● **PROBLEM TO SOLVE**:
Output, word for word, every line from the line with "Switch to the Demo - all tab" through the final line of the data below.

START RECORDED INFORMATION

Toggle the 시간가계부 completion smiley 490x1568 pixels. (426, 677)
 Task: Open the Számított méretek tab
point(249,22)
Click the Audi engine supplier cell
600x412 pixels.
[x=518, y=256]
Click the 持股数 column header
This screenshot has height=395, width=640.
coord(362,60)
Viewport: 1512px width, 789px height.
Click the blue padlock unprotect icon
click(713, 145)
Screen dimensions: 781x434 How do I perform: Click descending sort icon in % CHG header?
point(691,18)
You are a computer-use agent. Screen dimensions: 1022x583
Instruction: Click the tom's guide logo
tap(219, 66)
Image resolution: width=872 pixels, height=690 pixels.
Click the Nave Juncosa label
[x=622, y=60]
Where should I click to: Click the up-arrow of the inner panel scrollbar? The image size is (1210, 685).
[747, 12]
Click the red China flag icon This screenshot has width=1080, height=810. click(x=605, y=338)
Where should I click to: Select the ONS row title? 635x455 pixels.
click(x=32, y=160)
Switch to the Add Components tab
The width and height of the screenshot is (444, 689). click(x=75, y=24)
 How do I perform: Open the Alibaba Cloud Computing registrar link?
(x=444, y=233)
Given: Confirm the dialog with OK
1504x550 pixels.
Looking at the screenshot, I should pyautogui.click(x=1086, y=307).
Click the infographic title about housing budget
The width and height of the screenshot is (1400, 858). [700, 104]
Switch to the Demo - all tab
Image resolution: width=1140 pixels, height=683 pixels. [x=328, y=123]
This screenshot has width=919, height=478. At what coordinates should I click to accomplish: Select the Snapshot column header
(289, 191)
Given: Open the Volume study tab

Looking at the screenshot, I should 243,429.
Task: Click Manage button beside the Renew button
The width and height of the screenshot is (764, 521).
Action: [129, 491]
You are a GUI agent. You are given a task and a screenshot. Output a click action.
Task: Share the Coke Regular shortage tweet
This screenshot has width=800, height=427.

END RECORDED INFORMATION

● **TASK RESPONSE**:
Switch to the Demo - all tab
Image resolution: width=1140 pixels, height=683 pixels. [x=328, y=123]
This screenshot has width=919, height=478. At what coordinates should I click to accomplish: Select the Snapshot column header
(289, 191)
Given: Open the Volume study tab

Looking at the screenshot, I should 243,429.
Task: Click Manage button beside the Renew button
The width and height of the screenshot is (764, 521).
Action: [129, 491]
You are a GUI agent. You are given a task and a screenshot. Output a click action.
Task: Share the Coke Regular shortage tweet
This screenshot has width=800, height=427.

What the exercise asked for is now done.